Entries provided:
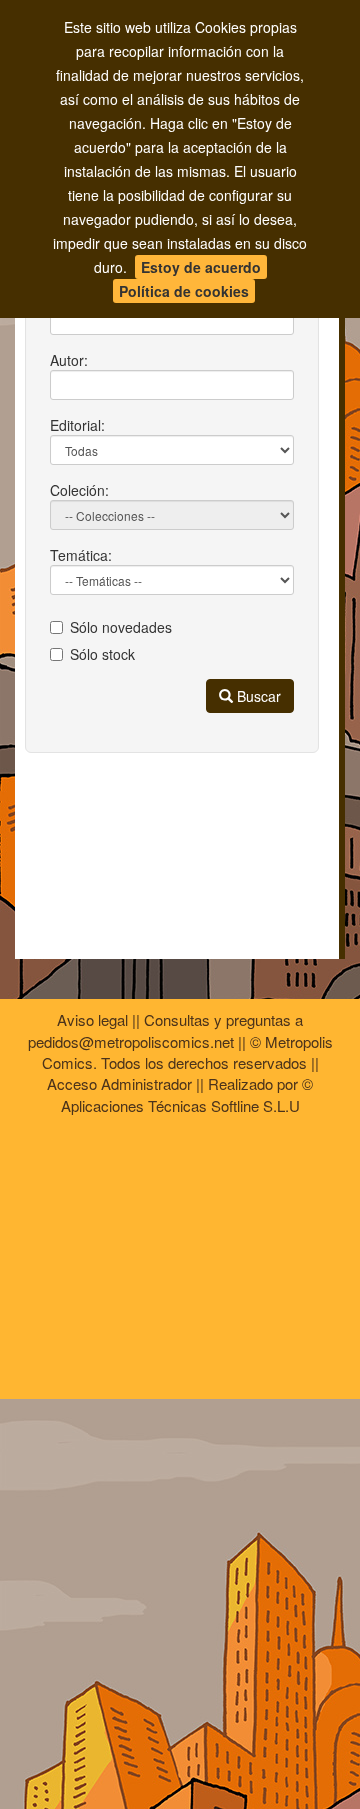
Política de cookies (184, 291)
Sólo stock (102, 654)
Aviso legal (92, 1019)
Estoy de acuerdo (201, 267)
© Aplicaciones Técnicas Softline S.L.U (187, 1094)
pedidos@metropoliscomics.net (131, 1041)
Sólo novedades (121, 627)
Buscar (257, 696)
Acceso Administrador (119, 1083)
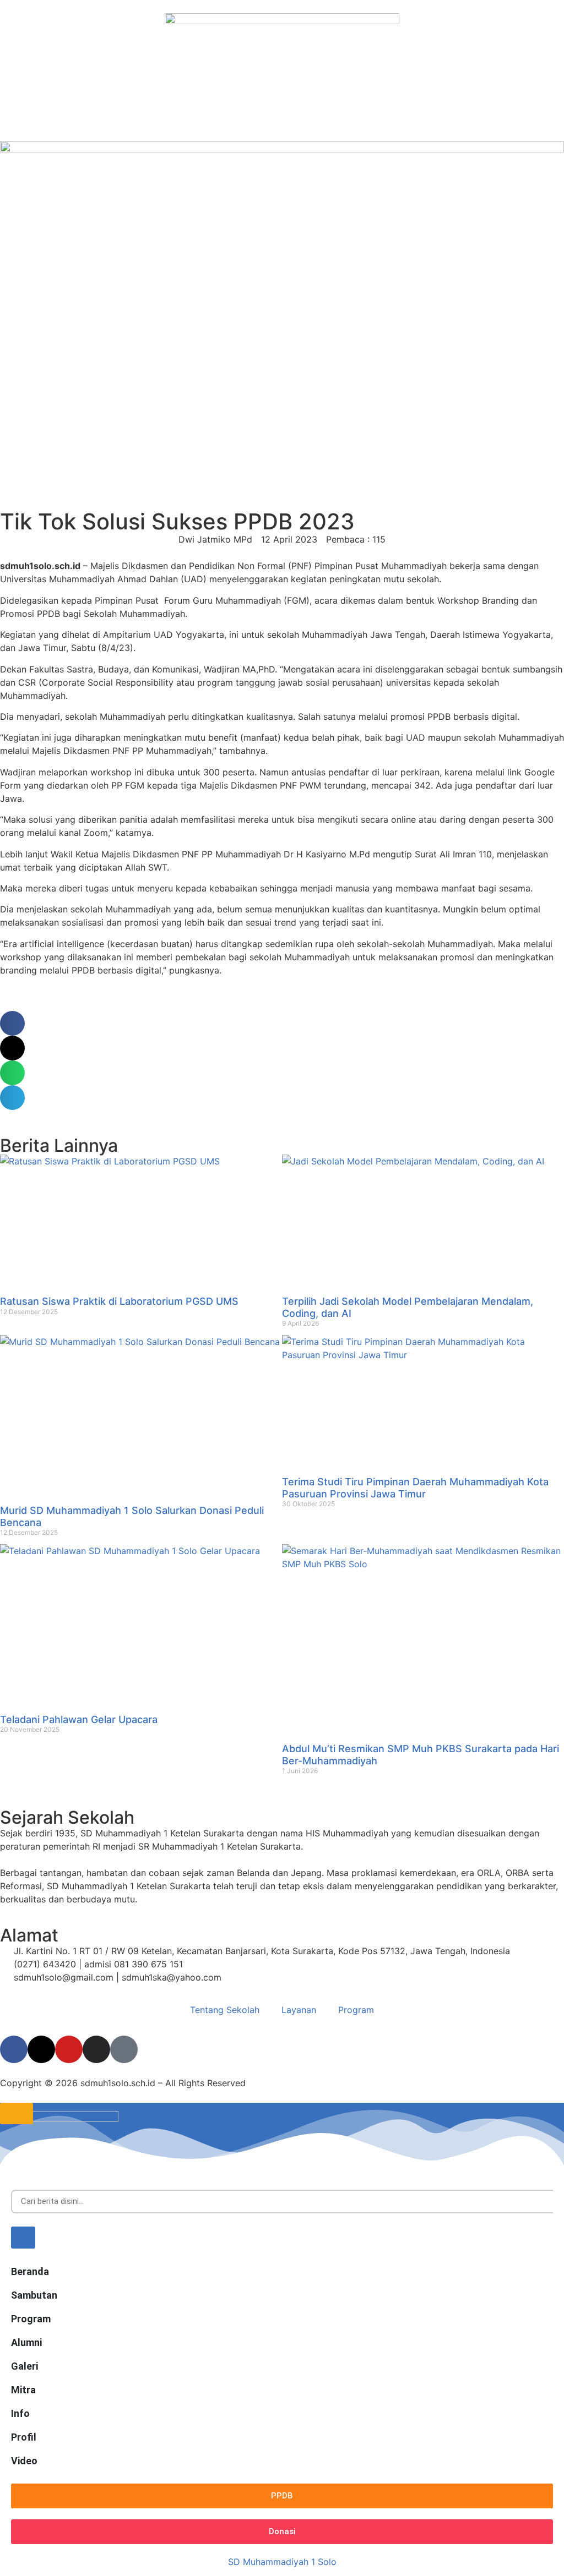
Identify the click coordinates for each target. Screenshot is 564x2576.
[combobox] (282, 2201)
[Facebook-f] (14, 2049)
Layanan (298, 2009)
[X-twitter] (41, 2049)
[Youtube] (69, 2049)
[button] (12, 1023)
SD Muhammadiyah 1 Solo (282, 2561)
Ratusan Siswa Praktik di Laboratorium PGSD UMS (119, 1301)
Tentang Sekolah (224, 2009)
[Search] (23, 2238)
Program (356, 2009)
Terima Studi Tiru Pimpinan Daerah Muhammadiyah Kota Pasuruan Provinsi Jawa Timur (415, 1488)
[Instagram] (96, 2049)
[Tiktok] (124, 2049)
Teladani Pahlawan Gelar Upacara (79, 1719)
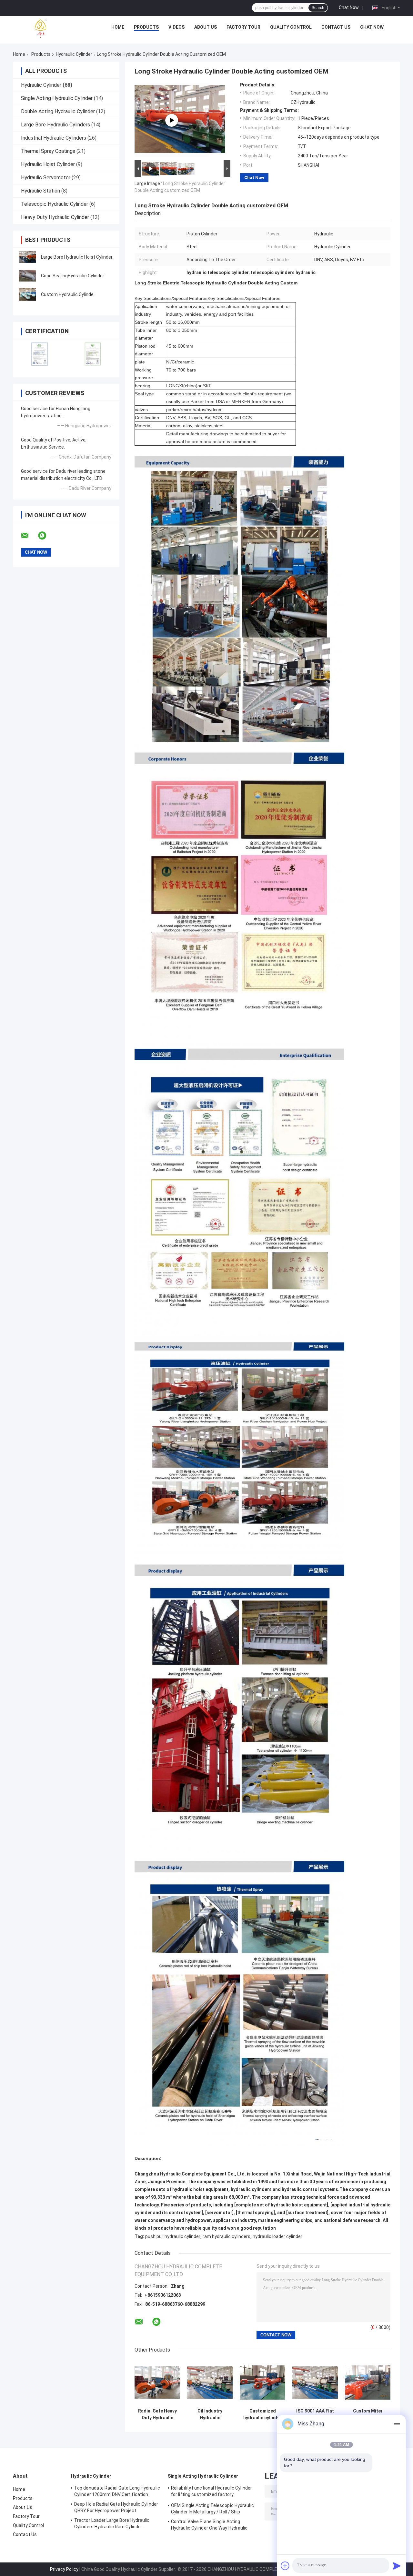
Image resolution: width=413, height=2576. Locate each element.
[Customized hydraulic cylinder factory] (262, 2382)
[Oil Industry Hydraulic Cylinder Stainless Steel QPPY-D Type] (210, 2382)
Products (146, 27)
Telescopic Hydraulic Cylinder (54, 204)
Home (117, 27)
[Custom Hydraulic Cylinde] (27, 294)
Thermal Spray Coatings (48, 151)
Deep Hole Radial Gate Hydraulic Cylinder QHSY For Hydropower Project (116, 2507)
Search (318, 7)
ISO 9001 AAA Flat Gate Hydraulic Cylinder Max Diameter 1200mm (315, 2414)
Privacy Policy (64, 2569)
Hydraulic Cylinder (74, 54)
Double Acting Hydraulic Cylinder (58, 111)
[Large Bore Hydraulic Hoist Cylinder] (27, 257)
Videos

What the task requires:
Consider the entries above and return each line with the string "Gate".

Answer to this problem:
Deep Hole Radial Gate Hydraulic Cylinder QHSY For Hydropower Project (116, 2507)
ISO 9001 AAA Flat Gate Hydraulic Cylinder Max Diameter 1200mm (315, 2414)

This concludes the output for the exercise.